Bu madenler ve diğerleri, savunma ve yarı iletken sektörlerinde doğrudan kullanılmakta olup bunların herhangi birinin eksikliği, teknolojik gelişmeyi durduran veya en azından yavaşlatan hassas endüstriler üzerinde doğrudan bir etkiye sahiptir ve bunlar, rekabet alanlarında rakiplere boyun eğdirmede çok güçlü bir silah olarak kabul edilmektedir.

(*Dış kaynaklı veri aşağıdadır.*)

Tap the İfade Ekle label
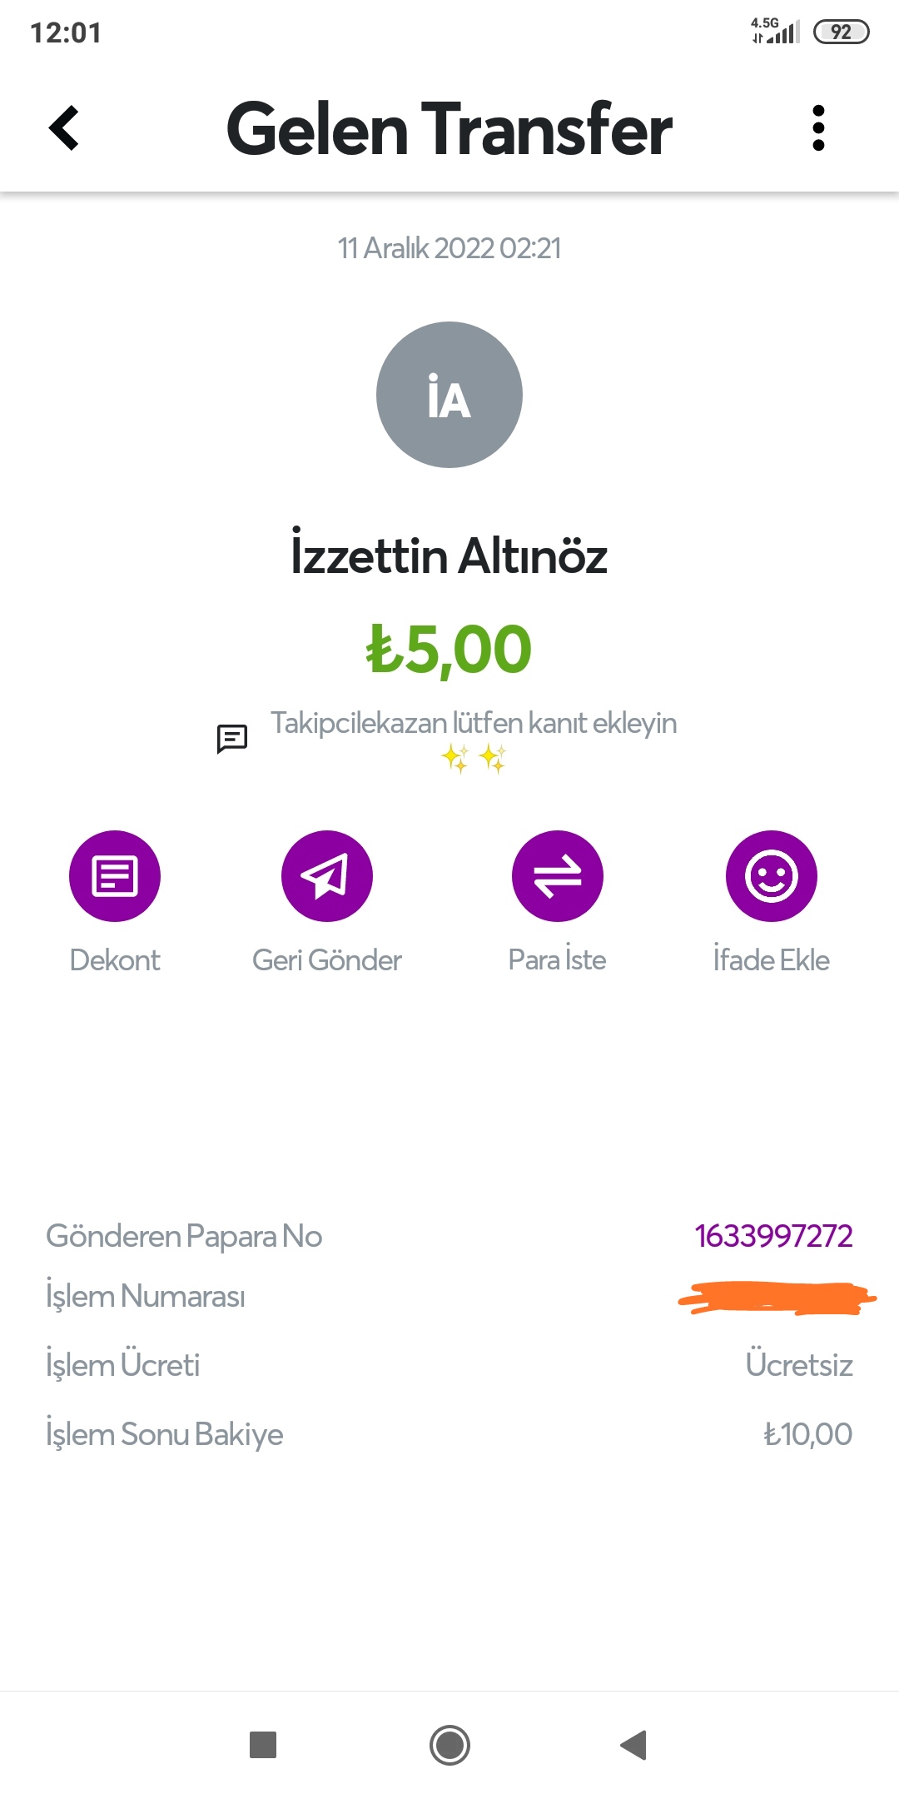This screenshot has width=899, height=1799. point(772,960)
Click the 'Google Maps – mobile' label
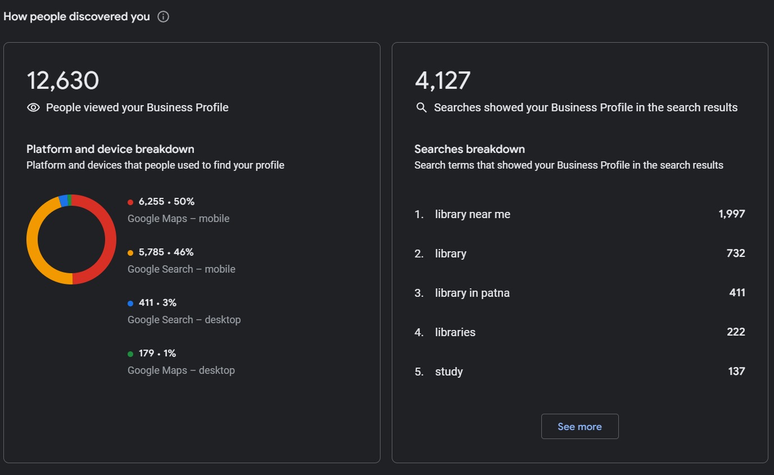Screen dimensions: 774x475 (178, 219)
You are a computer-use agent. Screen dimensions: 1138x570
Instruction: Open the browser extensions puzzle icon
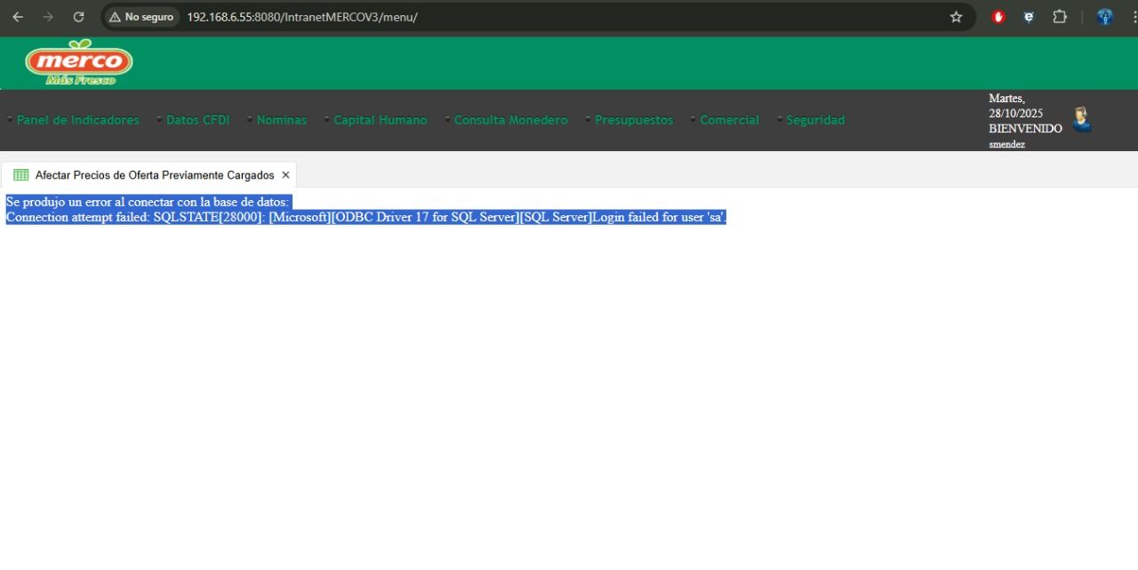(1060, 17)
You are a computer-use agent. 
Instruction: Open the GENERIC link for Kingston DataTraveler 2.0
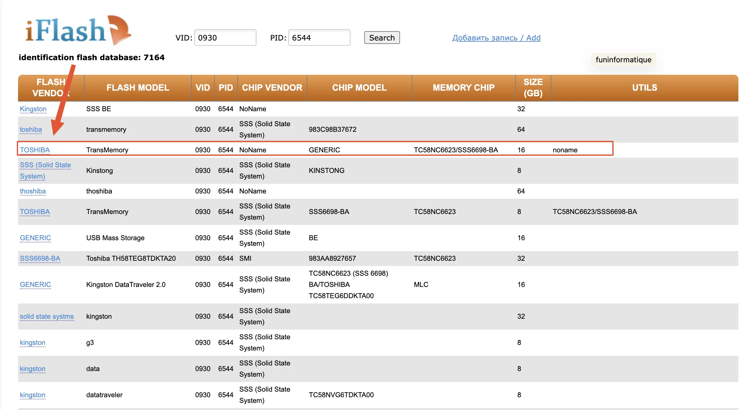[x=35, y=285]
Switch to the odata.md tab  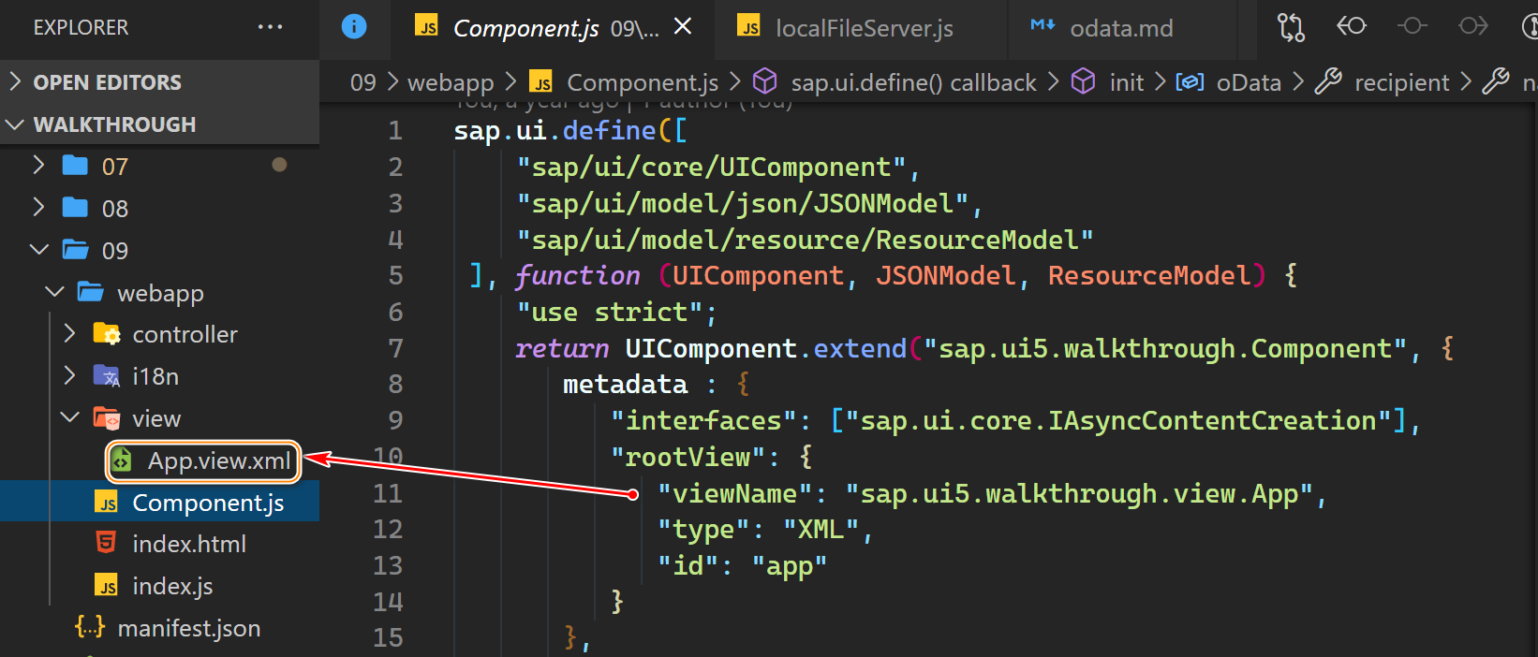1120,29
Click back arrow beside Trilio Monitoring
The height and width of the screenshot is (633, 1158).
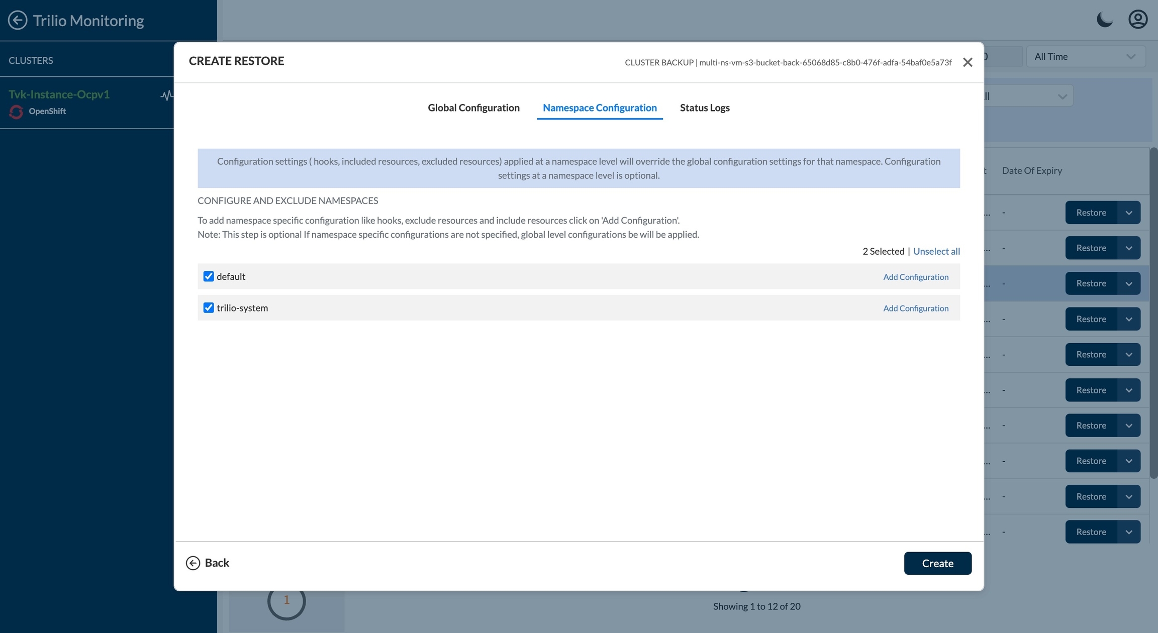pyautogui.click(x=18, y=21)
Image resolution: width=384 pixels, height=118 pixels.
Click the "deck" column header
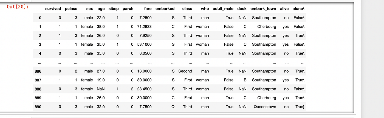pos(242,9)
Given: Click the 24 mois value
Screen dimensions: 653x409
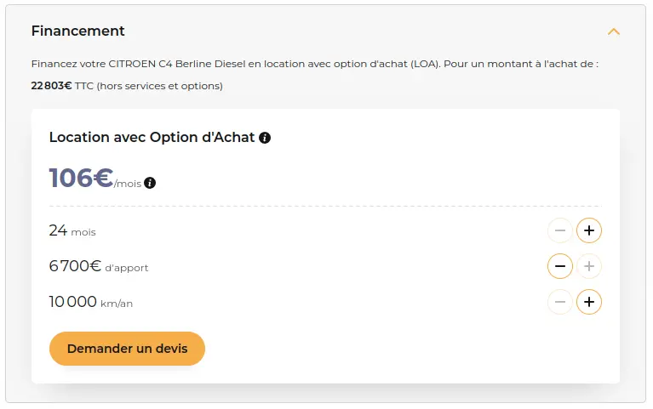Looking at the screenshot, I should click(72, 230).
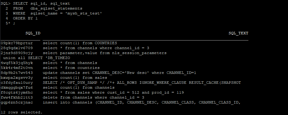The image size is (288, 115).
Task: Click sql_id bxwpa2xgsvv3y
Action: point(17,78)
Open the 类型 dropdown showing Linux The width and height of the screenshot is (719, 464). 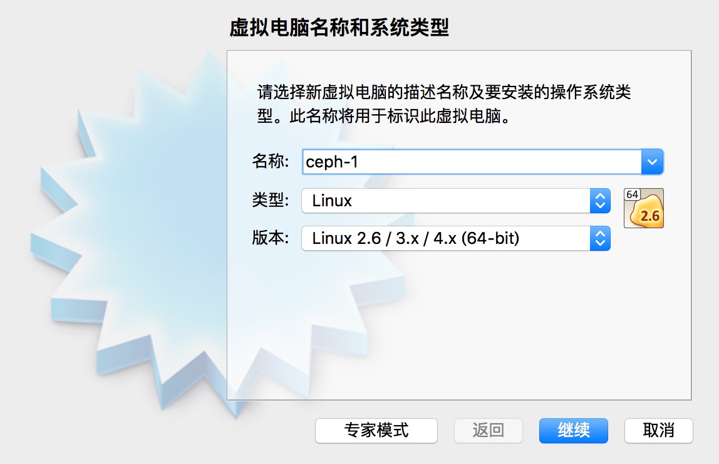pyautogui.click(x=456, y=201)
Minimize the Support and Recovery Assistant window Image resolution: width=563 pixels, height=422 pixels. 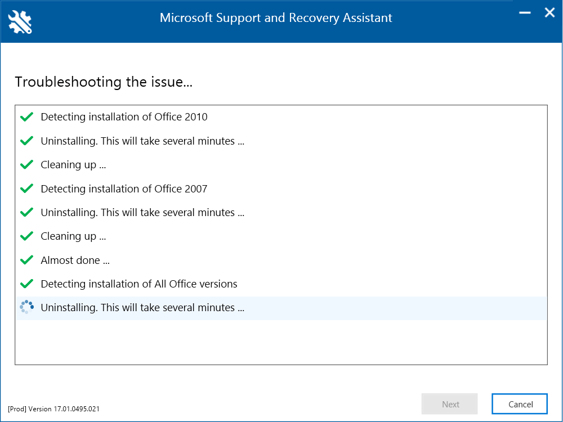(525, 13)
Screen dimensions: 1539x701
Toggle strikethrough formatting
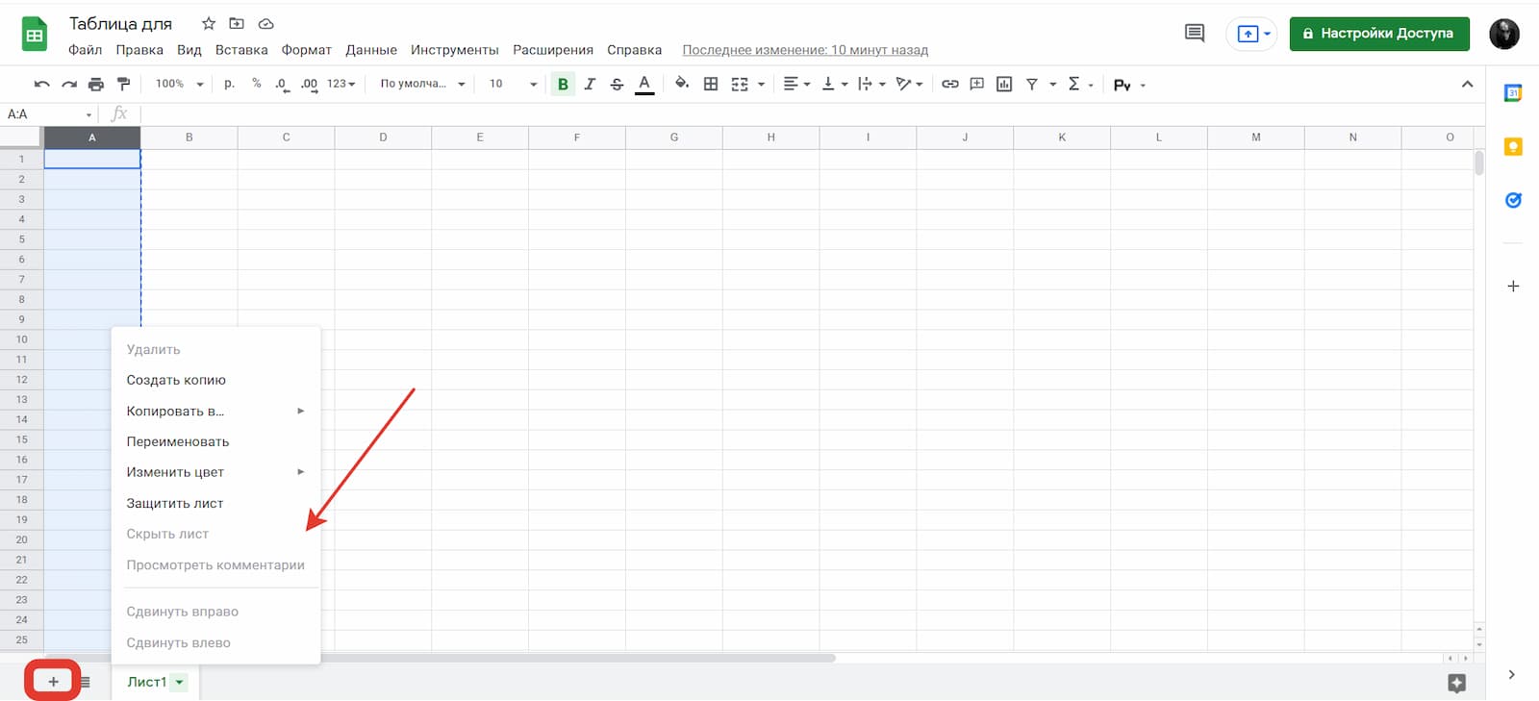pyautogui.click(x=617, y=85)
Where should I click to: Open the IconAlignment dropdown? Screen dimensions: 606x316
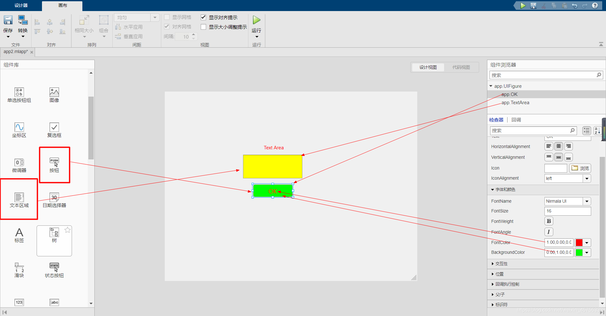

Bugünün gerçekliğine baktığımızda, Çin'in keşiflerin çok büyük bir oranını kontrol ettiğini görürüz ki bu normal bir durumdur ancak aynı zamanda özellikle Müslüman ülkeler başta olmak üzere çok sayıda ülkede bulunan nadir toprak madenleri başta olmak üzere bu metallerin çok sayıda üretimine erişimi için keşiflerin ardından gelen aşamaları, yani dönüştürme ve saflaştırmayı da kontrol etmektedir. Ancak sorun, keşif sonrasındaki süreçlerde yatmaktadır. Zira bu süreçler çok karmaşık olup nadir toprak elementlerini ayırmak için yüzlerce kimyasal adımlara ihtiyaç vardır; zira birbirine çok benzeyen 17 element vardır ve ayırma süreçleri çok karmaşıktır ve radyoaktif maddeler ve asitler içerdikleri için büyük çevre kirliliğine neden olmaktadır. Ayrıca çok büyük bir finansal maliyet de gerektirmektedir; zira tek bir işletme tesisinin maliyeti 1-2 milyar Dolara ulaşabilmektedir. Bunun yanı sıra yüksek kalitede insan uzmanlıkları ve çok yüksek düzeyde deneyimler de gerekmektedir.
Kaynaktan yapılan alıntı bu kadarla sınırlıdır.